Nesse cenário, começam a ser examinadas novas ameaças de ataques aos satélites em órbita que podem afetar todos os serviços e facilidades mencionados. Essas ameaças devem estar sendo avaliadas pelo governo brasileiro. Além disso, a utilização do Centro de Lançamento de Alcântara (CLA), no Maranhão, tornada possível depois de décadas de decisões equivocadas, representa um grande desafio para o governo e as empresas brasileiras. Não só pela necessidade de melhoria na infraestrutura da região e do próprio centro, mas também na legislação interna, sobre uma lei do espaço (que defina as atividades comerciais no espaço, como a utilização de detritos espaciais), sobre o órgão responsável pela negociação com empresas interessadas na utilização do CLA, a definição do contrato de licenciamento de lançamento, a ser assinado com a autoridade nacional e o comércio de tecnologia espacial.

Como qualquer outra infraestrutura digitalizada, satélites e outros objetos baseados no espaço são vulneráveis, em especial, a ameaças cibernéticas. As vulnerabilidades cibernéticas apresentam riscos muito sérios não só para esses objetos, mas também para infraestruturas essenciais terrestres. Se não forem contidas, essas ameaças poderão interferir no desenvolvimento econômico global e, por extensão, na segurança internacional. Cabe registrar que essas preocupações não são meramente hipotéticas. Na última década mais países e atores privados conseguiram adquirir e empregar meios para afetar esses objetos espaciais críticos com aplicações inovadoras que começam a representar uma ameaça real ao seu funcionamento.

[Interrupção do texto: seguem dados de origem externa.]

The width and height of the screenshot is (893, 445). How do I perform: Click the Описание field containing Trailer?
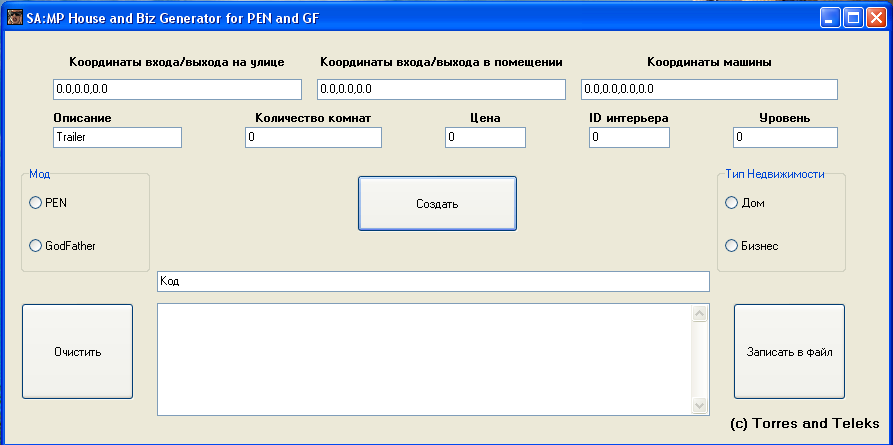pyautogui.click(x=117, y=137)
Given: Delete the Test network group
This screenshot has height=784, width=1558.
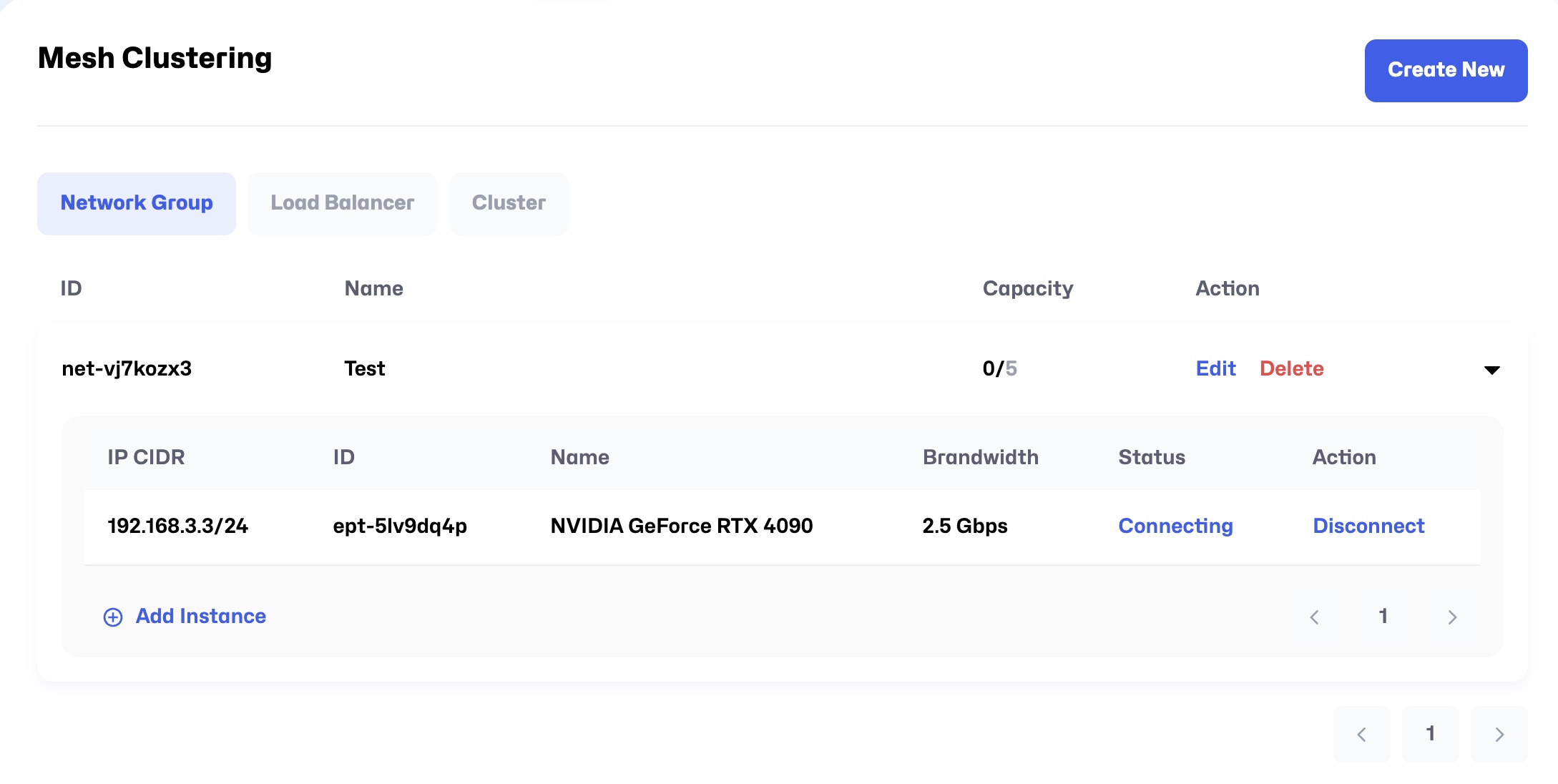Looking at the screenshot, I should tap(1291, 368).
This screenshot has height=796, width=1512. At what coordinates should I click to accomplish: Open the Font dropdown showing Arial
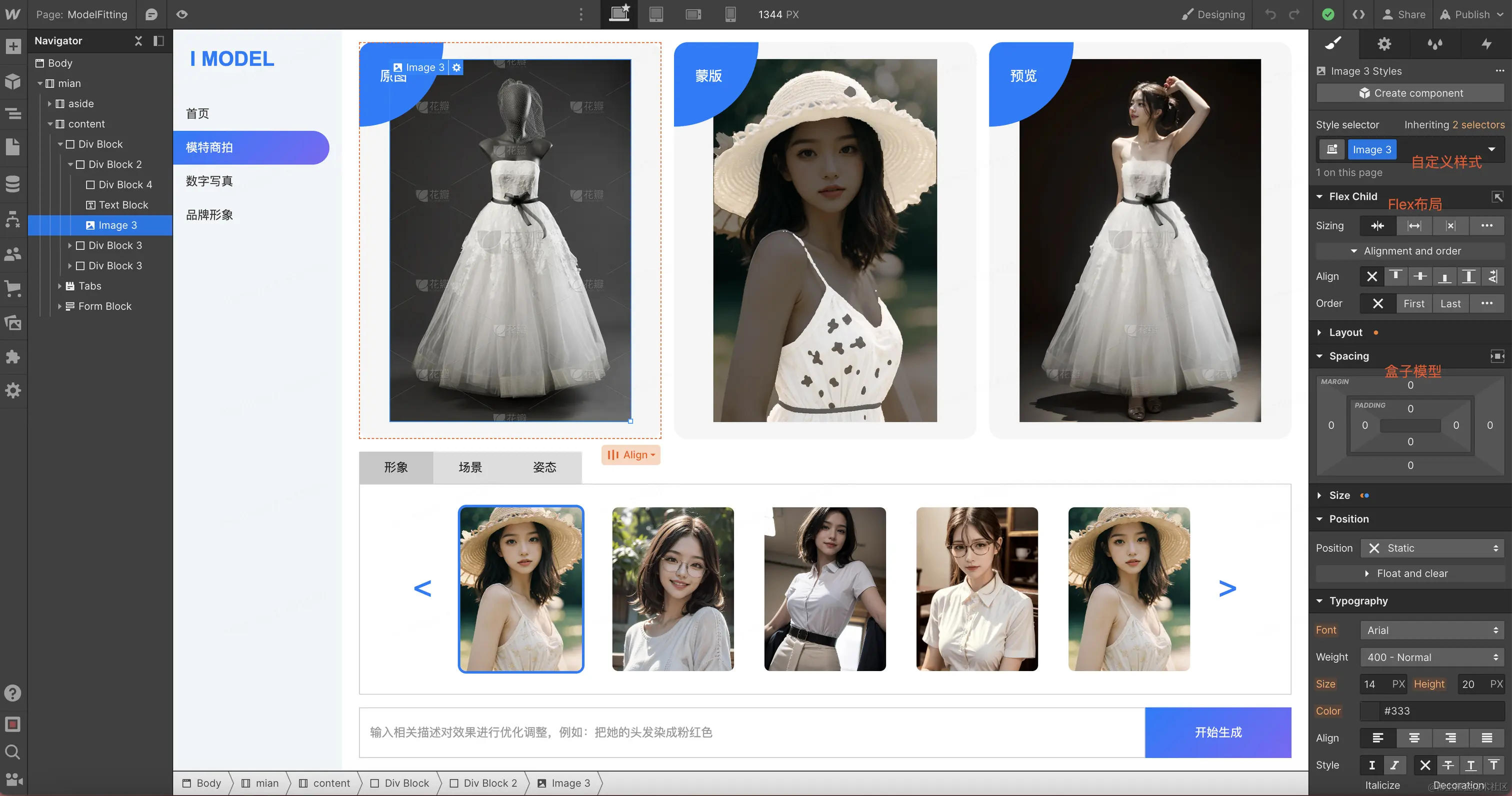pos(1432,630)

A ideia da guerra espacial não é nova, começou com os foguetes V-2 da Alemanha. A eventual atividade bélica no espaço hoje se concentra nos instrumentos utilizados para as guerras na Terra. Os satélites são utilizados nas operações militares para identificar alvos e responder a questões estratégicas, além de localizar as forças militares e bombas e obter informações nos teatros de guerra. Isso torna os satélites alvos atrativos para mísseis terrestres. EUA, China e Índia estão desenvolvendo armamentos destrutivos de objetos no espaço, visando a impedir os sinais para a Terra dos satélites militares com lasers ou mesmo os explodindo, fazendo detritos se espalharem pelo cosmo. Estão também tornando suas Forças Armadas voltadas para o espaço. Em 2019 foi criada pelo governo dos EUA a Força Espacial, serviço militar independente cujos doutrina, treinamento e capacidade estão sendo definidos pelo Pentágono.

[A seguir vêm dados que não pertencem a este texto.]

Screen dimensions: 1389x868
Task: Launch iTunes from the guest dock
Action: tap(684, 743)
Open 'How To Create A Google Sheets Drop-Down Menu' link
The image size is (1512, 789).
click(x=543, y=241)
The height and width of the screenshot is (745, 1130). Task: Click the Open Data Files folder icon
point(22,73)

Para tentar evitar uma lei da selva espacial começa a ser discutido algum tipo de regime multilateral. No momento não há leis nem normas específicas para uma eventual guerra espacial. O Tratado sobre o Espaço Exterior, de 1967, proíbe a utilização de armas de destruição em massa no espaço, mas não trata de armas convencionais. Se dois satélites, por exemplo, ficam muito próximos de maneira ameaçadora, não há respostas adequadas. Em 2008 a União Europeia propôs um código de conduta voluntário para promover “comportamento responsável” nessa área. No mesmo ano, para se contrapor a essa iniciativa, China e Rússia propuseram um tratado que proibiria armas no espaço. O tratado não visava armas antissatélites, mas armas antimísseis baseadas no espaço. A oposição à iniciativa europeia, além da Rússia e da China, veio da América Latina e da África.

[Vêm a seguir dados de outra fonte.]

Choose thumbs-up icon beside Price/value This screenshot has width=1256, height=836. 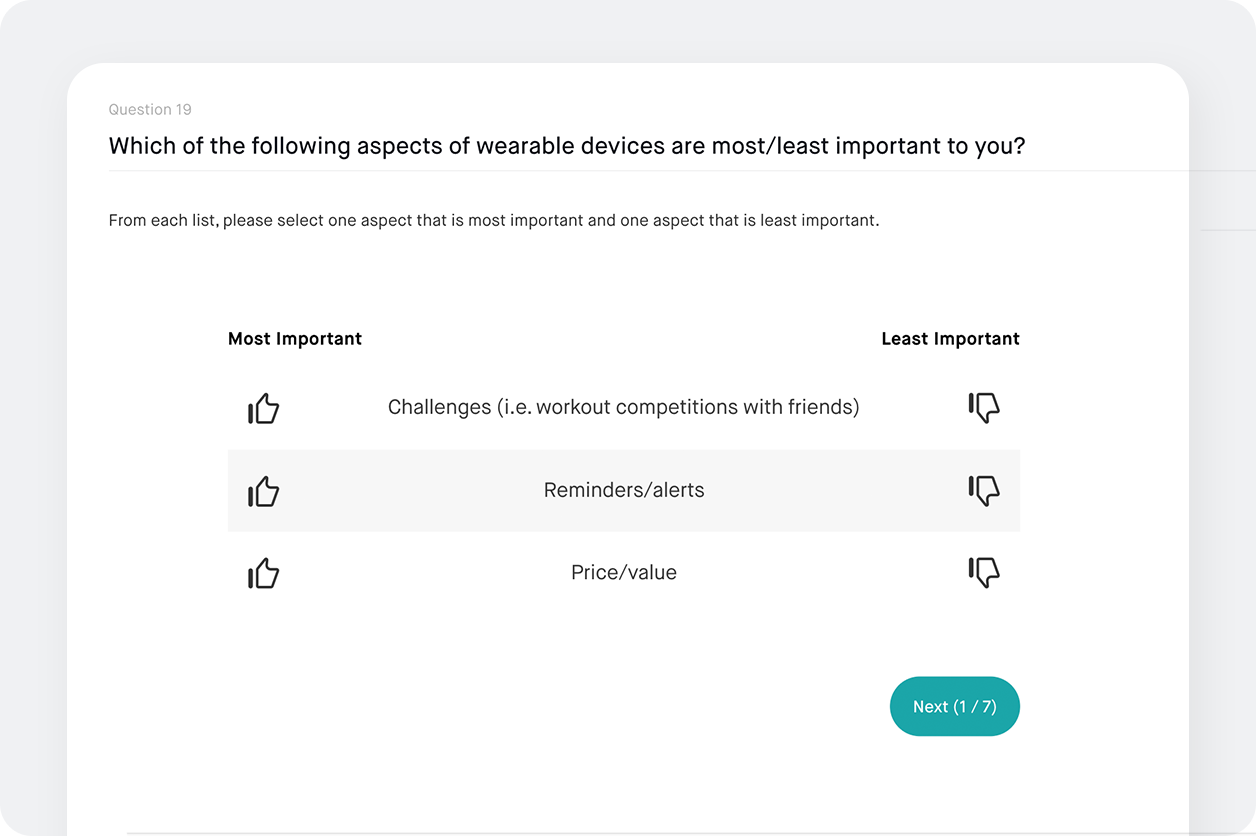(264, 573)
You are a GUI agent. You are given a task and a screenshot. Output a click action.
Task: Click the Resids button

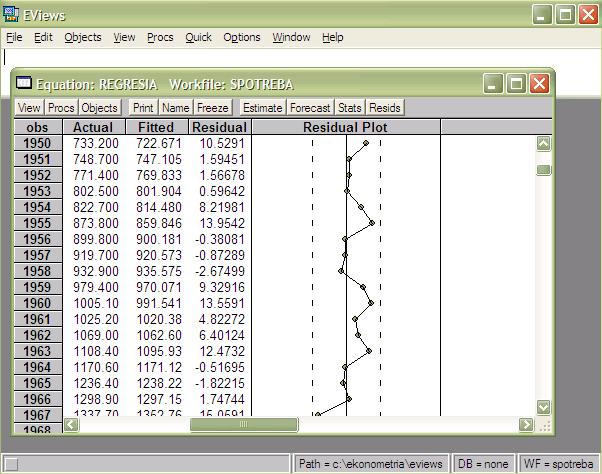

Apesar de apoiar a desmilitarização do espaço, os países dessas regiões não aceitaram que os países com objetos no espaço pudessem ter o direito de usar a força para defendê-los. Nenhuma das duas iniciativas prosperou, mas experimentos militares com fins ofensivos continuam a ser feitos visando à eventual destruição de satélites que poderão ter efeitos devastadores para a defesa e as comunicações globais.

O governo brasileiro não poderá perder de vista as transformações positivas que ocorrerão na área aeroespacial pela redução de custos, por novas tecnologias e, sobretudo, pelo aparecimento de uma nova geração de empresários privados operando ao lado dos governos. Turismo para os ricos e mais avançada rede de comunicações para todos, exploração mineral e transporte de massa passarão a ter um impacto nos negócios e tornarão o espaço uma verdadeira extensão da Terra. Com visão de futuro, o Brasil, que passará a ter interesses concretos nesse campo, deveria fazer o acompanhamento da evolução tecnológica e geopolítica da exploração espacial.

Sem descurar das novas ameaças que começam a ser discutidas agora e poderão afetar as facilidades terrestres de que dispomos, o Brasil deveria participar dessas conversações, quando retomadas.

*Presidente do Centro de Defesa e Segurança Nacional (Cedesen)


Mathias Alencastro: Ruptura da diplomacia dos EUA acaba com papel de xerife do mundo

Confronto com China será maior legado do mandato de Donald Trump

Para um presidente que se define como ultranacionalista, Donald Trump se mostrou sempre muito investido, e por vezes até fascinado, pelas tramas de política externa.

A sua atitude de desprezo pelas instituições internacionais, tratadas como burocracias decadentes, contrasta com a forma apaixonada com que lidou com outras agendas diplomáticas.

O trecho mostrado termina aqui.